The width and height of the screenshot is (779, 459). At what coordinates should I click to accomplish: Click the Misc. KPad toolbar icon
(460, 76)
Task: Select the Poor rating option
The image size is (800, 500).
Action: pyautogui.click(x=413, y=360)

——

Set down every one of the rows above again, word for word and in the same order, with nothing changed.

### EXPECTED ANSWER
The width and height of the screenshot is (779, 459). At what coordinates should I click to accomplish: Click the Misc. KPad toolbar icon
(460, 76)
Task: Select the Poor rating option
The image size is (800, 500).
Action: pyautogui.click(x=413, y=360)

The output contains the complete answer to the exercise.